Vertex Shaders describe vertice positions, so Graphic Card can position them by connecting with indices and project to 2D canvas.
Fragment Shaders describe the way polygons should be colored by assigning colors to Vertices or by applying textures to polygons.
Shaders can have parameters passed from Javascript code (uniforms, varyings and attributes).
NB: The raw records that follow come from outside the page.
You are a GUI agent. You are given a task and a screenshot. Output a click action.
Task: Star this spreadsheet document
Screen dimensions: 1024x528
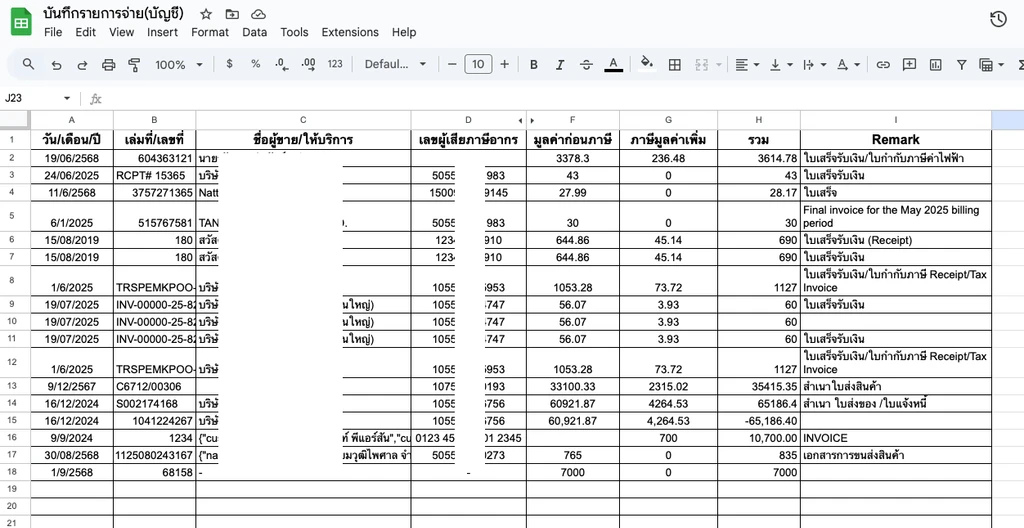point(206,14)
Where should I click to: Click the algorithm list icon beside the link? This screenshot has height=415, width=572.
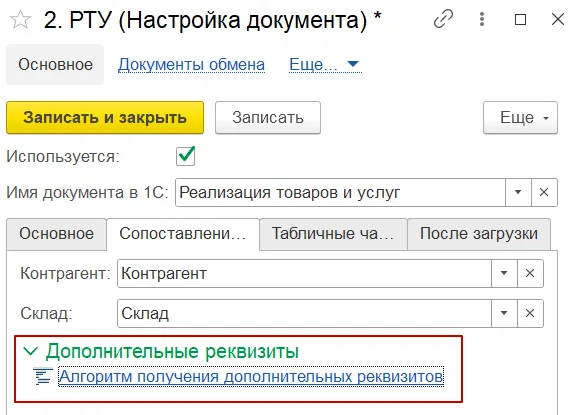coord(43,376)
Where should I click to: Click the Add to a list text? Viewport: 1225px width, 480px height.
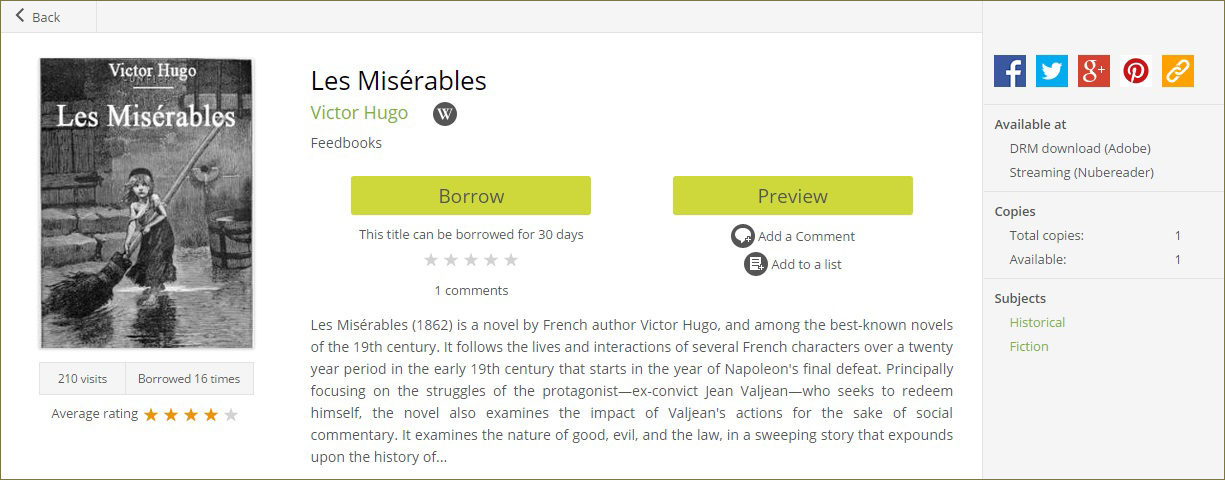[806, 264]
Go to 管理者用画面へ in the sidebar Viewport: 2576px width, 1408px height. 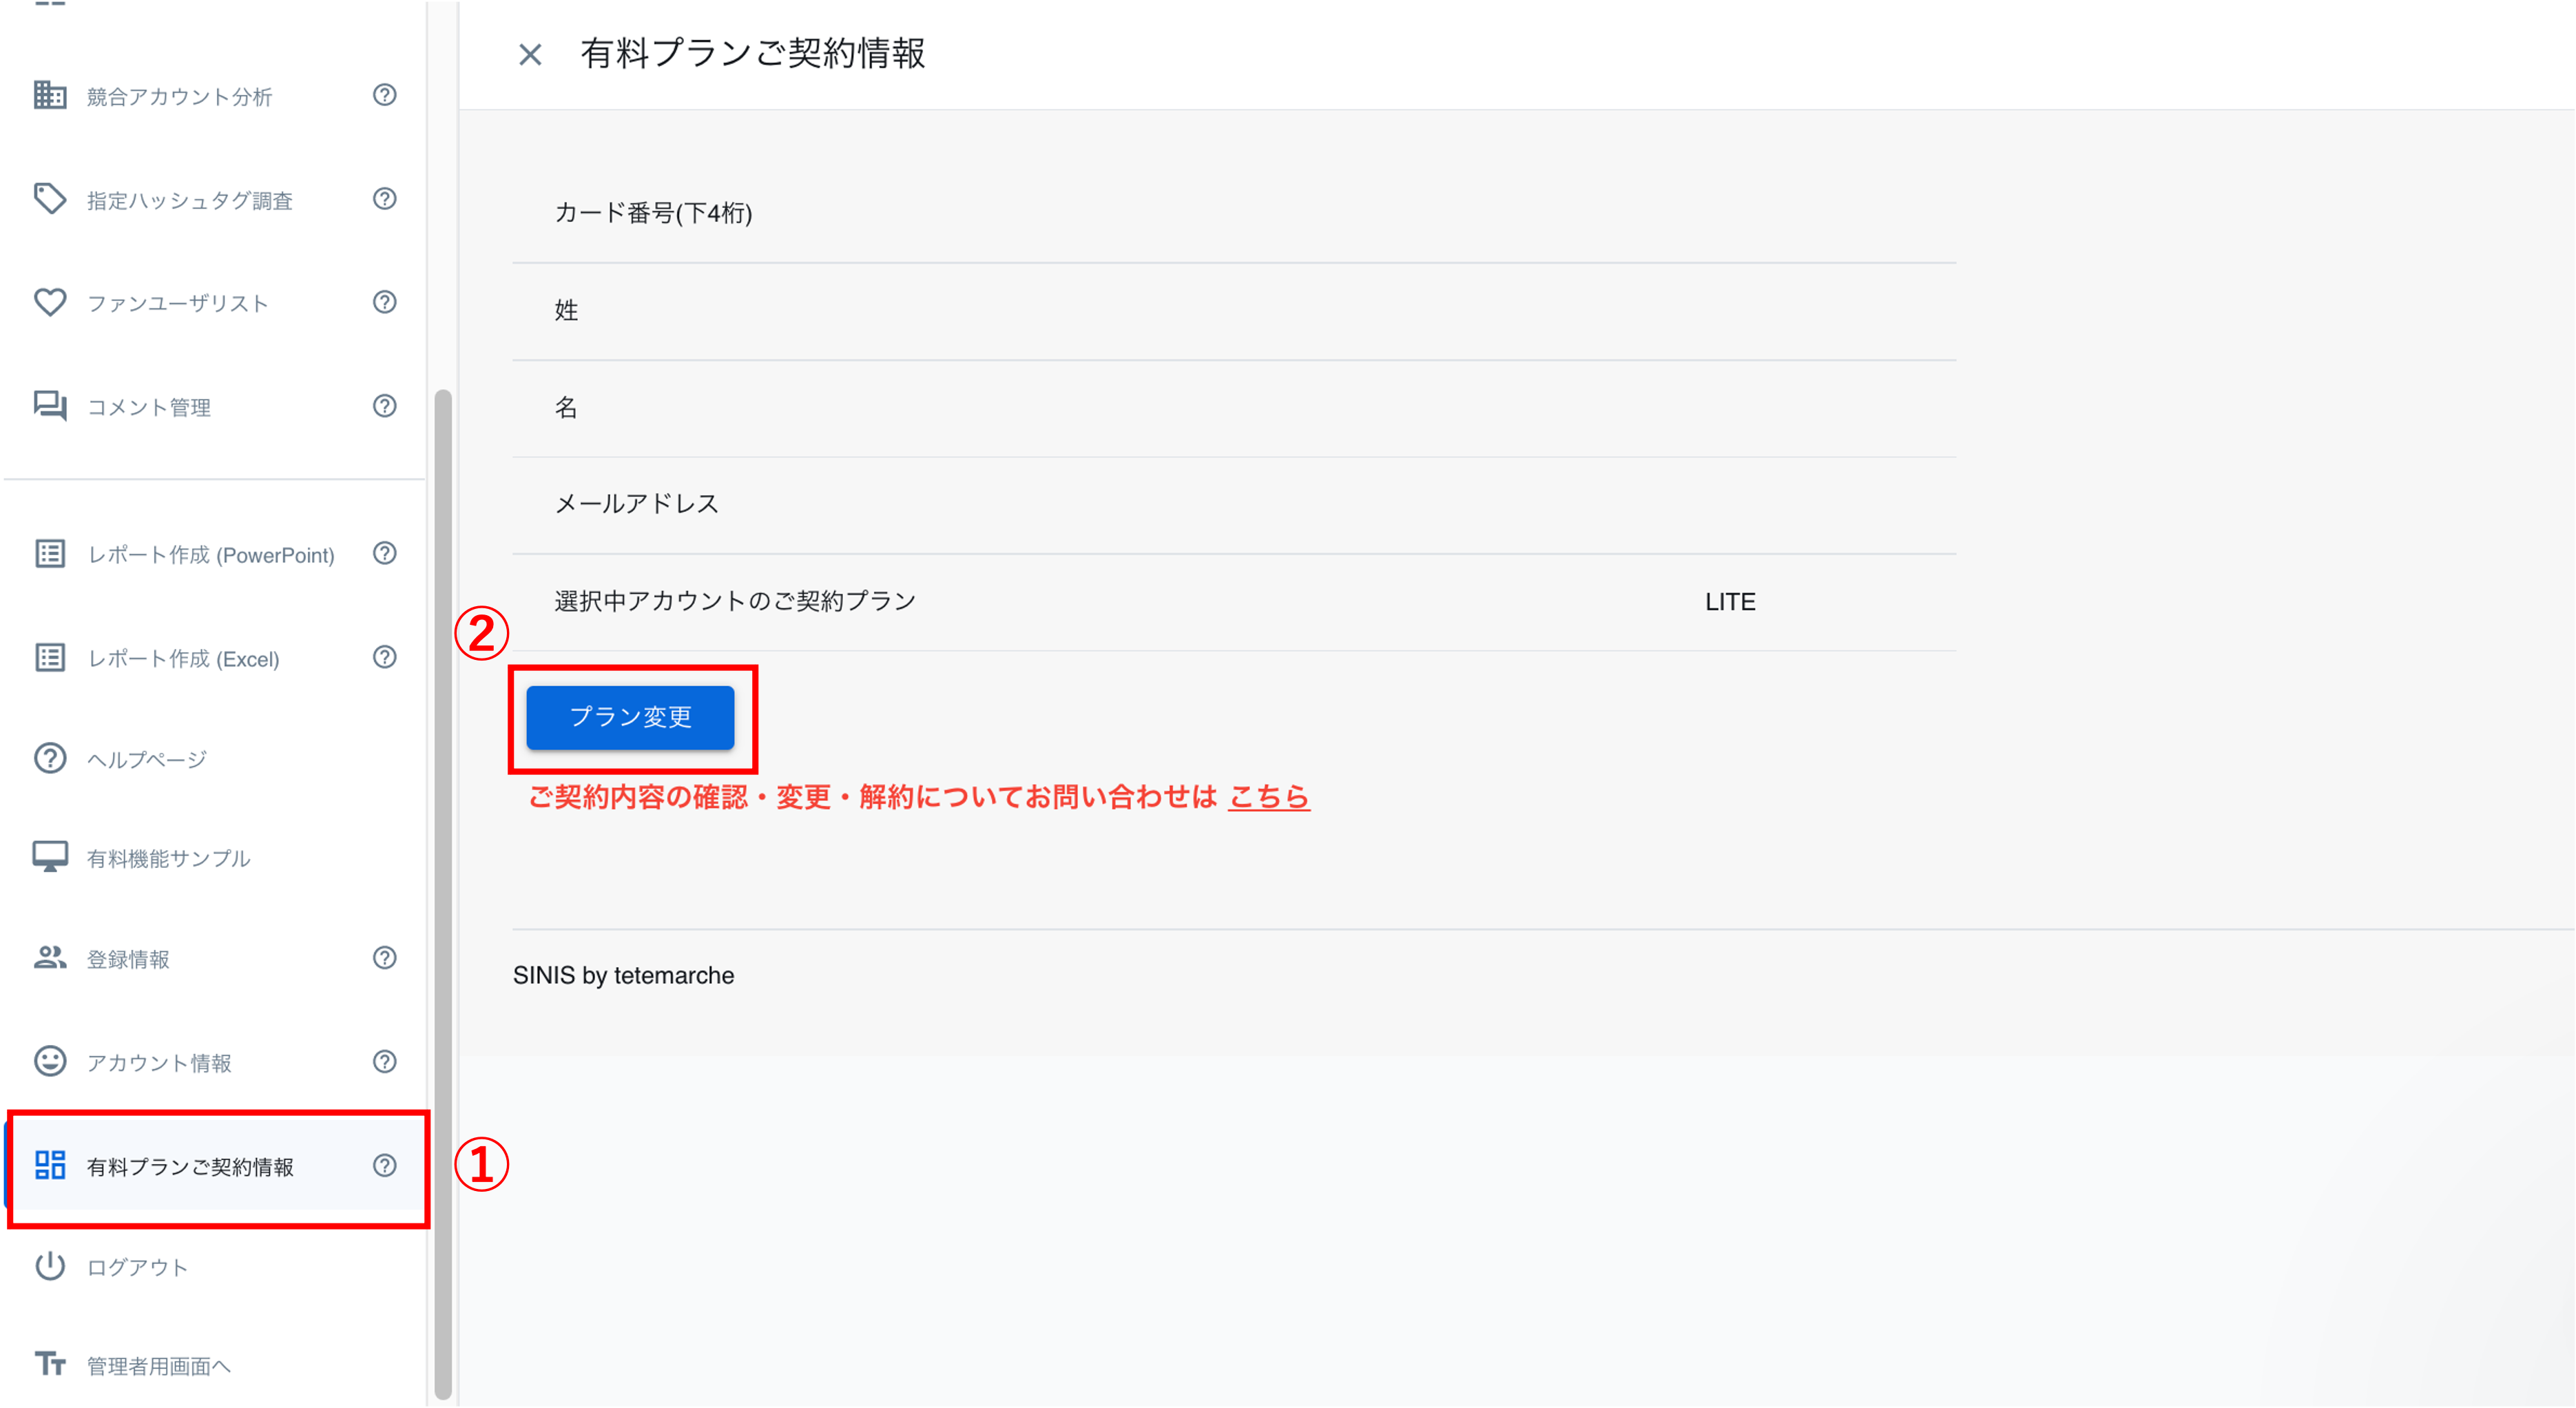[x=158, y=1366]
Fragment Shaders can also access data from Vertex Shaders (that ones called varyings).
Program
Program, as far as I understand, is a scene, that's described with Vertices, Indices, specific Vertex Shaders and Fragment Shaders.
Applying transformations
The best way to change positions inside Vertex Shaders or color in Fragment Shaders is to pass parameters (also called uniforms and varyings).
Read about that at open.gl and at Vertex Shaders.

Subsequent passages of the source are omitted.